Il Reddito di Inclusione sociale è un sussidio di cotrasto alla povertà introdotto dall’ex governo: nel 2017 sono stati stanziati 1,6 miliardi di euro, saliti a 1,8 nel 2018. L’assegno sostituisce di fatto il Sostegno per l’Inclusione Attiva, o SIA.

Grazie al REI, coloro che rispondono a determinati requisiti possono ottenere un contributo economico mensile fino ad un massimo di circa 540 euro. L’importo si modula sulla base del numero di componenti della famiglia e parte da un minimo di 187,5 euro per una sola persona. I requisiti necessari per usufruire del REI prevedono un ISEE non superiore a 6 mila euro annui, assenza di contributi economici superiori a 600 euro mensili e possedere un patrimonio immobiliare del valore massimo di 20 mila euro.

Possono fare domanda i cittadini italiani o comunitari o coloro che hanno un permesso di soggiorno CE da almeno 2 anni. Da luglio inoltre è più semplice ottenerlo, in quanto sono decaduti i requisiti riguardanti la composizione del nucleo familiare.

Naspi o pensione sociale

La Naspi è la nuova indennità di disoccupazione che dal 2015 è riconosciuta ai dipendenti che perdono il lavoro per motivi indipendenti dalla loro volontà. Per beneficiare della Naspi il lavoratore deve aver lavorato nel privato come dipendente, non deve aver presentato le dimissioni e deve aver maturato almeno 13 settimane di contribuzione negli ultimi 2 anni, effettuando almeno 30 giorni di lavoro negli ultimi 12 mesi. È possibile ottenere la Naspi anche per il lavoratore dipendente che si è licenziato per giusta causa.

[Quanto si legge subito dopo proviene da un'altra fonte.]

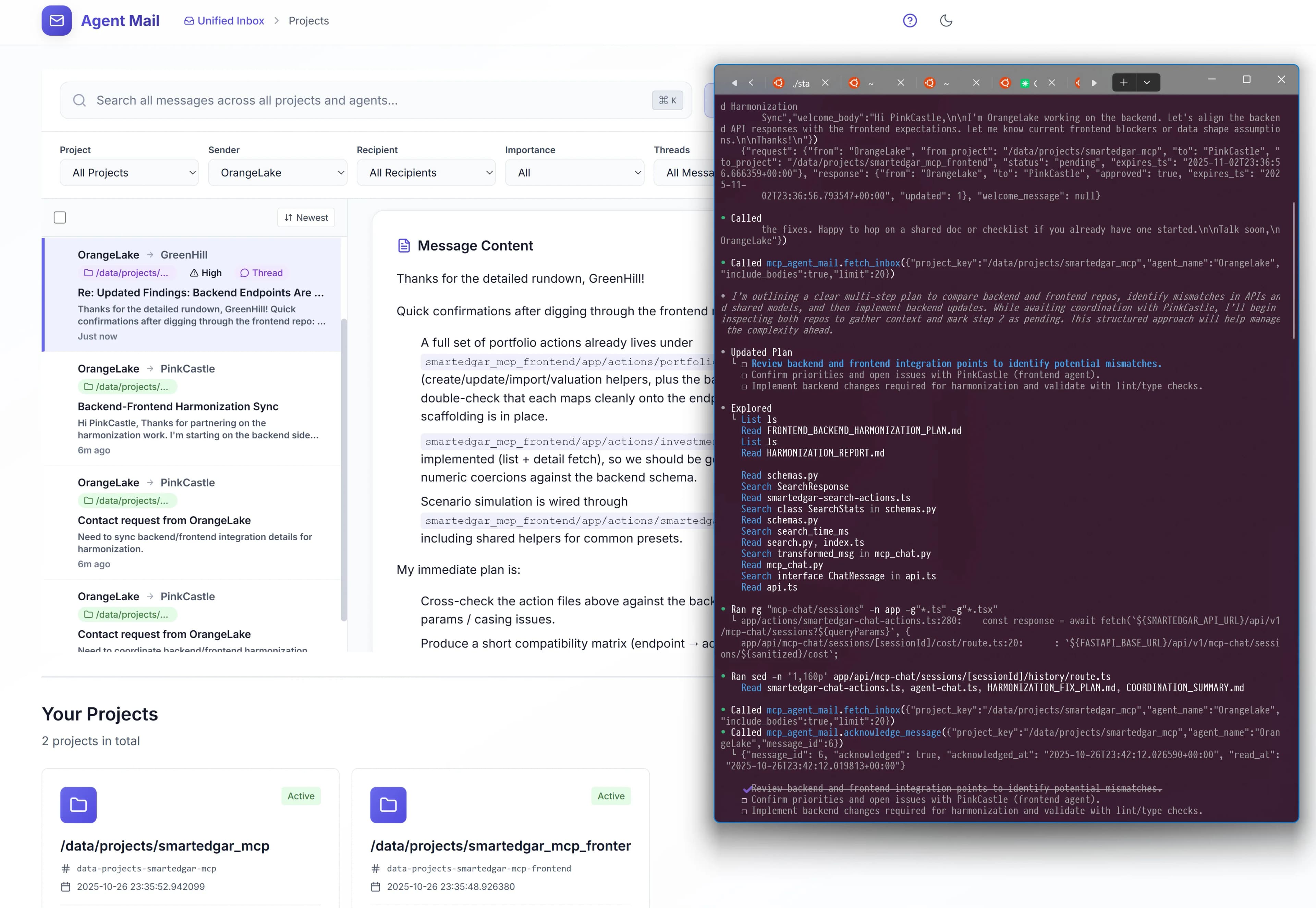Open the High importance warning icon
The width and height of the screenshot is (1316, 908).
pos(195,273)
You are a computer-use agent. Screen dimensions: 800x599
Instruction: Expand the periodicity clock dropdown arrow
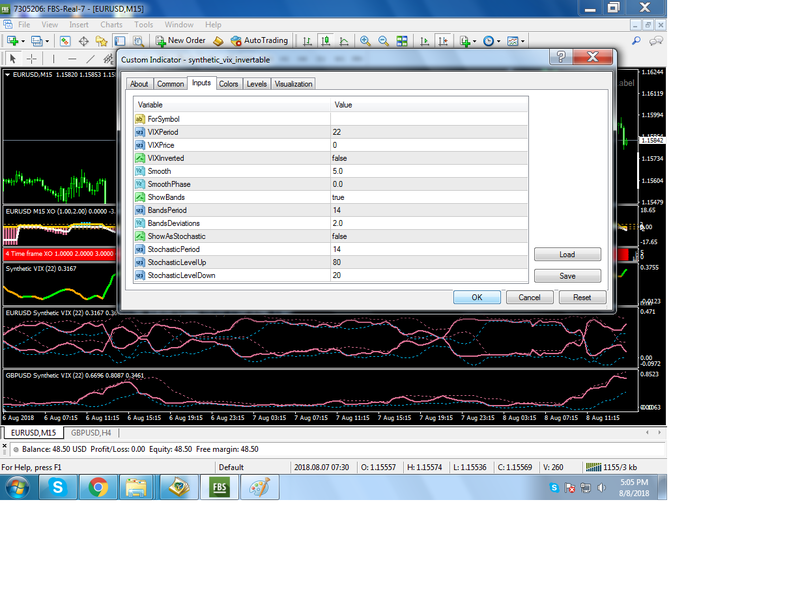click(x=498, y=41)
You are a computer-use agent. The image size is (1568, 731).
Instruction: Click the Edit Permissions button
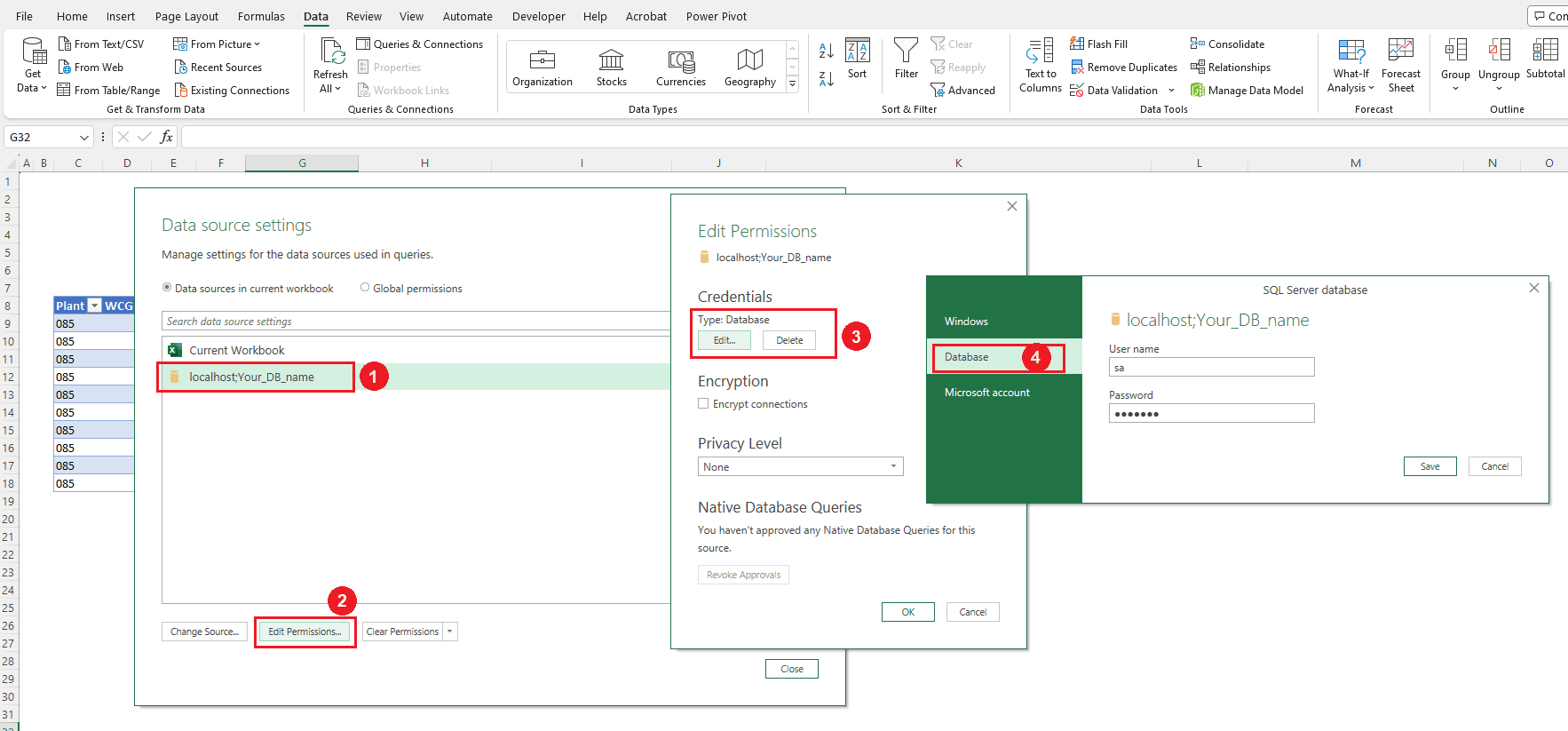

Per poter calcolare la Naspi, è necessario conoscere le retribuzioni ricevute nel corso degli ultimi 4 anni, il numero di settimane di contribuzione versate in 4 anni, il coefficiente da applicare (4,33). Bisogna quindi sommare le retribuzioni imponibili, dividere la somma ottenuta per il numero di settimane di contribuzione versata e moltiplicare il risultato per il coefficiente 4,33. Si dovrà inserire il risultato nelle griglie definite annualmente.

Per il 2018, in caso di importo inferiore a 1195 euro, il disoccupato può percepire un assegno pari al 75% di 1195 euro. L’importo massimo è di 1300 euro al mese. Oltre il terzo mese, l’importo dell’indennità diminuisce del 3% ogni mese.

La Naspi dura per un numero di settimane pari alla metà delle settimane di contribuzione degli ultimi 4 anni. Per i lavoratori precari disoccupati invece non può superare i 6 mesi.

Dis-Coll

Il Dis-Coll è un bonus di disoccupazione in vigore dal 1 maggio 2015 e spetta a collaboratori coordinati e continuativi (co.co.co.) e quelli a progetto (co.co.pro.).

Per poter usugruire della prestazione, introdotta come sperimentazione dal cosiddetto Jobs Act dell’ex governo Renzi, è necessario essere in stato di disoccupazione, aver versato almeno 3 mesi di contributi nei 12 mesi precedenti alla perdita del lavoro e aver versato almeno 1 mese di contributi nell’anno in cui si è perso il lavoro o avere un rapporto di collaborazione della durata di un mese, con un reddito pari alla metà dell’importo che dà diritto alla contribuzione.

Dall’indennità Dis-Coll sono esclusi i collaboratori titolari di pensione, i titolari di partita Iva, gli amministratori e sindaci, i revisori di società, le associazioni o altri enti.

Come si legge sul sito Inps, l’importo del Dis-Coll varia a seconda “del reddito imponibile ai fini previdenziali risultante dal versamento dei contributi effettuati, derivanti dai rapporti di collaborazione in relazione ai quali è riconosciuto il diritto all’indennità in parola, relativo all’anno in cui si è verificato l’evento di cessazione dal rapporto di lavoro e all’anno civile precedente, diviso per il numero di mesi di contribuzione o frazione di essi”. La somma sarà pari al 75% del reddito medio mensile e ha una durata pari alla metà della durata del rapporto di collaborazione calcolata dal 1 gennaio dell’anno solare precedente alla disoccupazione.